§ TASK DIRECTIONS
The expected answer comprises all lines from the entries that contain the string "Jeux".

§ Records from a data source
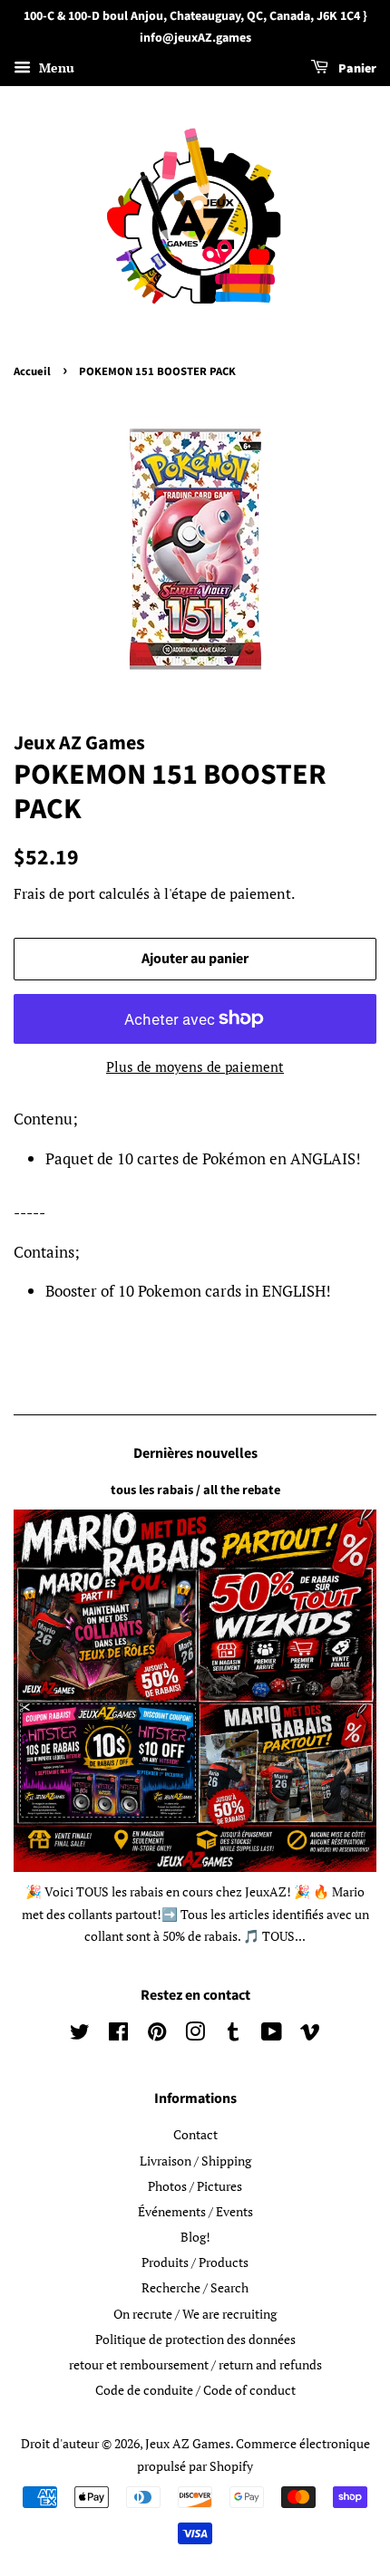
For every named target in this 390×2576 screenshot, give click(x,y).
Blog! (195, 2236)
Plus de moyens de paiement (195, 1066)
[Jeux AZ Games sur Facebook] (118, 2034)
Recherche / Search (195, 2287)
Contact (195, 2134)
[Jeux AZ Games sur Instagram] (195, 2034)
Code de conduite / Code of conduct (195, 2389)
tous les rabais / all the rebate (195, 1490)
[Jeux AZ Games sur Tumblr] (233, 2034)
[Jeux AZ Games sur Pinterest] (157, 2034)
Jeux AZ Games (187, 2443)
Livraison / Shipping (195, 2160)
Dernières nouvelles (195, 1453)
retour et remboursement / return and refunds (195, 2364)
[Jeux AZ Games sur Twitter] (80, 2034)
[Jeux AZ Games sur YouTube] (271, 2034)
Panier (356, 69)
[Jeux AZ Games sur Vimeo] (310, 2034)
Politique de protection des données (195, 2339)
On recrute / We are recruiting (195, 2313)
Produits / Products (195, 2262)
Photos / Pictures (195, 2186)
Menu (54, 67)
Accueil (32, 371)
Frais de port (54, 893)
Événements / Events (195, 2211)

§ FINISHED TASK
[Jeux AZ Games sur Facebook] (118, 2034)
[Jeux AZ Games sur Instagram] (195, 2034)
[Jeux AZ Games sur Tumblr] (233, 2034)
[Jeux AZ Games sur Pinterest] (157, 2034)
Jeux AZ Games (187, 2443)
[Jeux AZ Games sur Twitter] (80, 2034)
[Jeux AZ Games sur YouTube] (271, 2034)
[Jeux AZ Games sur Vimeo] (310, 2034)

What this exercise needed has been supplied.